## Given instruction 1
Answer these from the transcript on UK auditors:
(a) About how much have UK auditors paid in fines over the last decade or so?
(b) How is Carillion described?
(c) Which body monitors the auditors' work?

>> begin Reading passage

The transcript is as follows:


The UK's auditors are rubbish at their jobs. I really don't need to go very much further with that statement, it's obviously true. We've had so many major corporate failures in recent years.

Carillion, PLC, a major outsourcing construction company working on large government contracts.

British Home Stores – BHS - of course, that failed too.

Patisserie Valerie, a straightforward fraud that the auditors somehow or other failed to notice.

And if we go back into history, there have been so many more.

Over the last decade or so, UK auditors have paid about £150 million in fines for their failure to undertake their work properly. Relatively small beer in terms of the total fees they charge their clients, but some indication of just how bad the quality of their work is.

Regular reports from the Financial Reporting Council, who monitor their work, say that all the UK auditors fail to deliver audits that come up to any reasonable standard in at least a significant number of the cases that they have examined. None of them can be said to be functioning well.

What's going wrong? Why? And does this matter?

Well, let's deal with that last point first. Yes, this really does matter, because we live in an economy which is dominated by the private sector. And if the private sector is to operate fairly, appropriately, properly, accountably, then we need to know what the companies in which our pension funds, our savings and so much else is invested in, are doing with the money that is entrusted to their care.

>> end Reading passage
>> begin Supplied data

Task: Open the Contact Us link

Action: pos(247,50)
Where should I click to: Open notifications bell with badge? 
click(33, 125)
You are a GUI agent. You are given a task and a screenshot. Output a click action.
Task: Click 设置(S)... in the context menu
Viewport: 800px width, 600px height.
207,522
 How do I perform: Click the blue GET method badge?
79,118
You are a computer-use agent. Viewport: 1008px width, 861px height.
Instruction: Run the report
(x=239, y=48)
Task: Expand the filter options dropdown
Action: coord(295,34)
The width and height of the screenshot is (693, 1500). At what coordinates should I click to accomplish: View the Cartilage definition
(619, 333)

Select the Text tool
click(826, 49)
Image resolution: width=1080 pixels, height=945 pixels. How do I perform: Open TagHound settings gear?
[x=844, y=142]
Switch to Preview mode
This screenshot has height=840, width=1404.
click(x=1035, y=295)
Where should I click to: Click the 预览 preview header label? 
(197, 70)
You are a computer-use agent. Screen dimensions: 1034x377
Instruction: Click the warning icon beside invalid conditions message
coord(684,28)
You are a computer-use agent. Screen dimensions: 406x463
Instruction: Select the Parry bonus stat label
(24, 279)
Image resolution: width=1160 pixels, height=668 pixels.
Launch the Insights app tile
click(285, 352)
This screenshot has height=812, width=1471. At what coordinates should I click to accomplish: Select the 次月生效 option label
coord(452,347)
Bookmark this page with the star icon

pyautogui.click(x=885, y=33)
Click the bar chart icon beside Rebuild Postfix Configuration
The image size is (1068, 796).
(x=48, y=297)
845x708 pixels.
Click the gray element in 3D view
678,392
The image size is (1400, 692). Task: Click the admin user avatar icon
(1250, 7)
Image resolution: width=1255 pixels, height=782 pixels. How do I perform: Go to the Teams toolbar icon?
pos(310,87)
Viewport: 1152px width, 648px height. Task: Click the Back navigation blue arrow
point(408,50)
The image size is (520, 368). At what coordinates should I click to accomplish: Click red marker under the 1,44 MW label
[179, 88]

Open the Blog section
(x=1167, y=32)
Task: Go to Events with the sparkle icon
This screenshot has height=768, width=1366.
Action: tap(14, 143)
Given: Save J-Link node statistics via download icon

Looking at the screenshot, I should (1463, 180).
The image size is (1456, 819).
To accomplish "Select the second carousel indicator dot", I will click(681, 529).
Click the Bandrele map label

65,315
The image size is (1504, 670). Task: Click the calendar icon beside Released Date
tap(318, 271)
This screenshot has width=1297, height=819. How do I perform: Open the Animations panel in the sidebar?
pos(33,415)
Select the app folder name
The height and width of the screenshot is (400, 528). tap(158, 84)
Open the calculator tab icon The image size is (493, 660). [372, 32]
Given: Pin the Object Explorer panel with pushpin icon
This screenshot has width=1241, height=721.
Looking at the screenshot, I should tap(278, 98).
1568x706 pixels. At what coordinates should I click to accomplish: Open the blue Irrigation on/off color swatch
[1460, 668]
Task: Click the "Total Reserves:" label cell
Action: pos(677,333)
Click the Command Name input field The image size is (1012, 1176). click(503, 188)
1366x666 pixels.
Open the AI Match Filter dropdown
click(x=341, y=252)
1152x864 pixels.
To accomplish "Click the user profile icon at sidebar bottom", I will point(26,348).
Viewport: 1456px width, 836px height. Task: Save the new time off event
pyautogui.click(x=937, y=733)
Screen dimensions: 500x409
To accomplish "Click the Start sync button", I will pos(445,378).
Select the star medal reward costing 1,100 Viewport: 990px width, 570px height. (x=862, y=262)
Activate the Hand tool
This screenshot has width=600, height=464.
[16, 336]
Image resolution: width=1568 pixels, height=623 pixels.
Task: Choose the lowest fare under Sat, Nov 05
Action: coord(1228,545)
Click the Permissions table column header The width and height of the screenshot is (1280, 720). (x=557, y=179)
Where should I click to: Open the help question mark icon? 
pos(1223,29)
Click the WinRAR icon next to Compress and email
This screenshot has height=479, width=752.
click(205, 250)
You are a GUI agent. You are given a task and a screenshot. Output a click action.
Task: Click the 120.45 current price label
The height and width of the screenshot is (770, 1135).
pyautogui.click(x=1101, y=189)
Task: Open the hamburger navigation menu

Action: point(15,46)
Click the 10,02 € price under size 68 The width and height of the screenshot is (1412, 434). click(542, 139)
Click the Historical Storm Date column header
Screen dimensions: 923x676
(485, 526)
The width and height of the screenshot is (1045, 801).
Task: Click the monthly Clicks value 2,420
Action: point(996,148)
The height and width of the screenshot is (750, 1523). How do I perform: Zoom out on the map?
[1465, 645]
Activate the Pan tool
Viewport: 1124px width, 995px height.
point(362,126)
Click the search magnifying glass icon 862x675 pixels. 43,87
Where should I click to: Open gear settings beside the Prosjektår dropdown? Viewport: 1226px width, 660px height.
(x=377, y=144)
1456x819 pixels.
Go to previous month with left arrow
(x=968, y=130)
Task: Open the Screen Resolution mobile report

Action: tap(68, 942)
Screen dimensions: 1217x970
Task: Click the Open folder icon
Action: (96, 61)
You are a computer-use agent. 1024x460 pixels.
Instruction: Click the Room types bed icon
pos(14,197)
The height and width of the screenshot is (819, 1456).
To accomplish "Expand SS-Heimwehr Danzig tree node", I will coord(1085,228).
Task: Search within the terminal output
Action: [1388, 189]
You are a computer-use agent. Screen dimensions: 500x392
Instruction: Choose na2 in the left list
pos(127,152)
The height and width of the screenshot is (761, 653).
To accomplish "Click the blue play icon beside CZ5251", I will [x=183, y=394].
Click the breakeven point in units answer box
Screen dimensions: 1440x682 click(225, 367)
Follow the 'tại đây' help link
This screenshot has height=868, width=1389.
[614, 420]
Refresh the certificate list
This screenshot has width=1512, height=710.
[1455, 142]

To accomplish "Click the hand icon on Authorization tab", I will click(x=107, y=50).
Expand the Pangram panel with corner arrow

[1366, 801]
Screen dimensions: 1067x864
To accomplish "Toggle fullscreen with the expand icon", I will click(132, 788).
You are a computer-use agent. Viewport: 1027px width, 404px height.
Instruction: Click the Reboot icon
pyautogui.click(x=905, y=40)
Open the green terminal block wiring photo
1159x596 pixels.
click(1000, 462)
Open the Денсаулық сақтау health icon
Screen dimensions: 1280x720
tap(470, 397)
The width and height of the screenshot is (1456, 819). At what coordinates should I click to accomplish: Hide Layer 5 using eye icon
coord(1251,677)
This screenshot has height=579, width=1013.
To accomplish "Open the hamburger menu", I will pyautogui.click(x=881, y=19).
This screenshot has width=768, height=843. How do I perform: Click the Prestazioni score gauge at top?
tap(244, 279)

>> end Supplied data

## Given instruction 2
Turn everything in the rows from the line containing "Viewport: 1456px width, 836px" down to the line containing "Select the star" into a numbered list, one line per item, leaving out blank lines.

## Exercise result 1
(a) About £150 million.
(b) As a major outsourcing construction company working on large government contracts.
(c) The Financial Reporting Council.

## Exercise result 2
1. Viewport: 1456px width, 836px height. Task: Save the new time off event
2. pyautogui.click(x=937, y=733)
3. Screen dimensions: 500x409
4. To accomplish "Click the Start sync button", I will pos(445,378).
5. Select the star medal reward costing 1,100 Viewport: 990px width, 570px height. (x=862, y=262)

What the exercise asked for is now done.